Para o enfermeiro Jackson Miller Moreira, 26, da equipe de Atenção Básica, da Secretaria Municipal de Saúde de Tabatinga, participar da oficina foi um exercício inédito. “Foi muito interessante pensar roteiros, pensar em pequenas gravações de podcasts para utilizar nos grupos de whatsapp na comunidade”, afirma. O enfermeiro diz colocar em prática algumas estratégias de comunicação, a exemplo de faixas e cartazes explicativos, mas não imaginava que poderia ir muito mais além com dramatizações, panfletos, grupos de whatsapp, entre outros recursos que motivam tanto os profissionais de saúde quanto o público-alvo, que são os comunitários.

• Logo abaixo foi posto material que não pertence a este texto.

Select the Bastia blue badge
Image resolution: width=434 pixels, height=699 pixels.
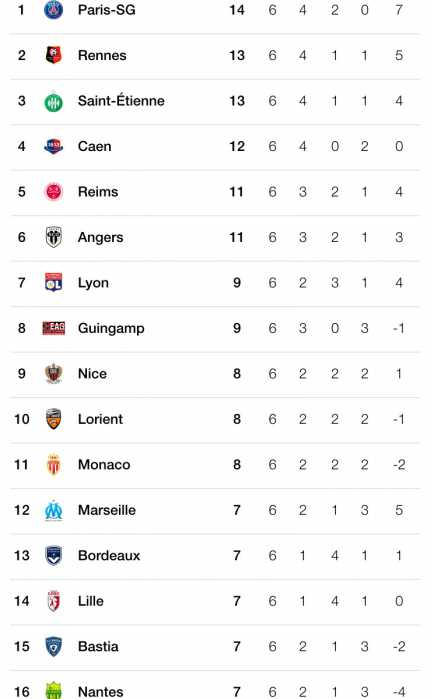53,646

A oficina 2 encerrou o projeto, mas o legado ficará com resultados que poderão ser observados a longo prazo. O estudante de Medicina da UEA, Lucas Correia, é um dos que acreditam na eficiência da comunicação em Saúde. Ele participou da oficina durante o seu estágio rural em Saúde Coletiva, em Tabatinga, para conhecer a realidade do município. “Estar aqui é uma experiência muito transformadora. O conhecimento vai muito além do que a medicina nos ensina. Estamos aqui para unir esse conhecimento que a Medicina nos traz de dentro da universidade para as pessoas que precisam desse atendimento e o processo de educação em saúde é muito importante porque ele é o pilar de tudo na Atenção Primária”, destacou.

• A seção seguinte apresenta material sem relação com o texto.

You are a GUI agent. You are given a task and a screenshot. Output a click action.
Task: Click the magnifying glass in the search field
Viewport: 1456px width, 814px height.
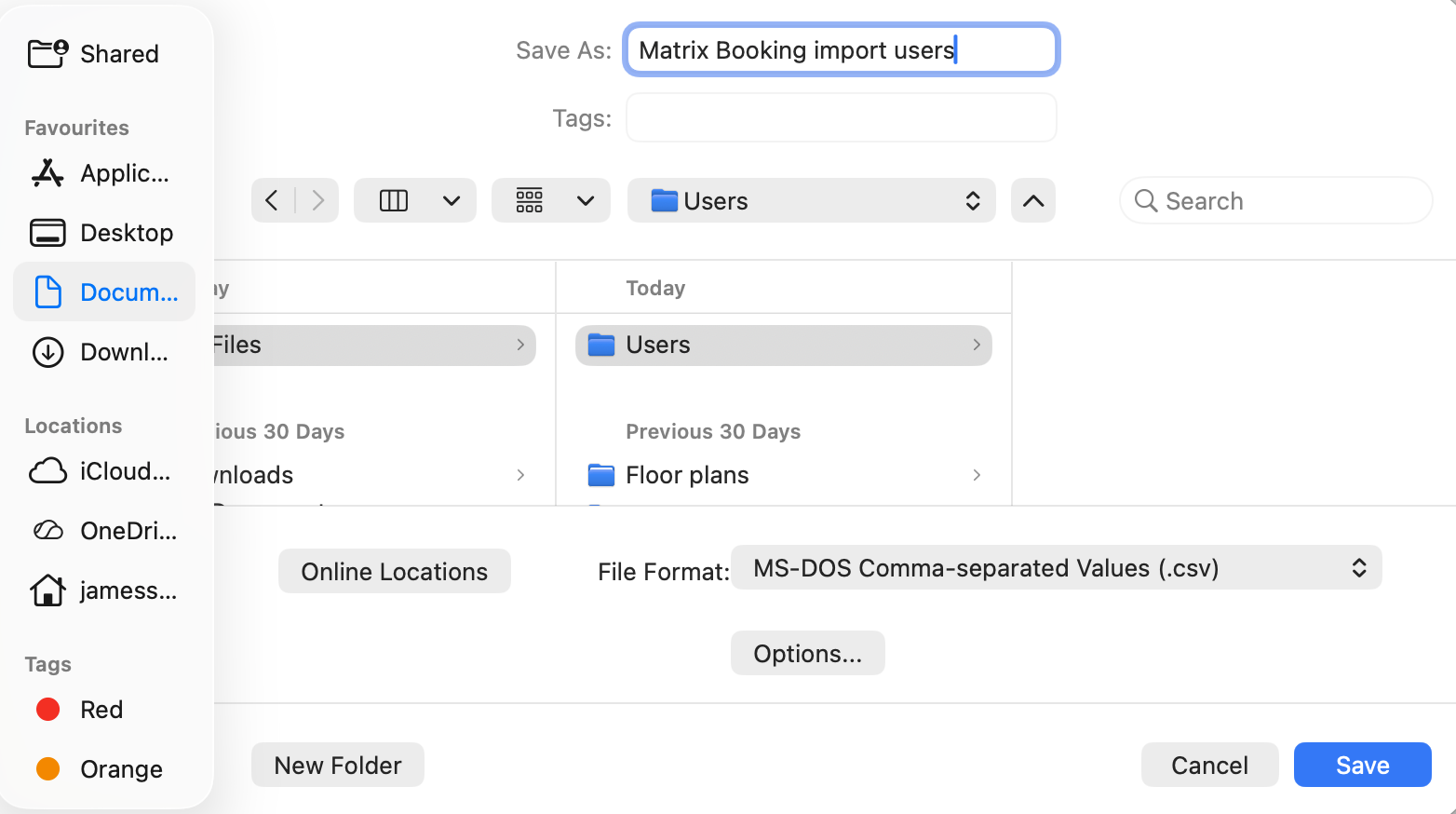(x=1146, y=200)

Lucas participou ativamente da oficina na comunidade Novo Paraíso e considerou a atividade uma oportunidade a mais para falar sobre prevenção. “Vacina é excelente para que possamos evitar complicações futuras e todos nós precisamos falar sobre isso, sempre. Essa ação que está ocorrendo aqui é muito importante. O ato de se comunicar hoje em dia é a base de tudo, toda vez que pudermos divulgar uma ação em saúde contem conosco, principalmente se for para melhorar o atendimento vacinal nas áreas mais distantes e remotas do interior do Amazonas”, disse.

SOBRE OS PARCEIROS

No Brasil, a USAID, a NPI EXPAND e a SITAWI Finanças do Bem se uniram para criar uma parceria para apoiar a Resposta à COVID-19 na Amazônia. Entre 2020 e 2021, a primeira fase do projeto do NPI EXPAND Resposta à COVID-19 na Amazônia distribuiu mais de 23 mil cestas básicas e kits de higiene, capacitou mais de 500 agentes comunitários de saúde, doou mais de 1,4 milhão de máscaras feitas por costureiras locais e divulgou mensagens educativas de prevenção para mais de 875 mil pessoas na região. A Fase está promovendo maior resiliência das comunidades amazônicas através do apoio amplo a vacinação contra a COVID-19, campanhas de informação e combate à fake News, e apoiando os sistemas locais de saúde na região com equipamentos e insumos para detectar, prevenir e controlar a transmissão de Covid-19, bem como realizar o acompanhamento de casos agudos de COVID-19 e tratar as sequelas de síndrome pós-COVID-19.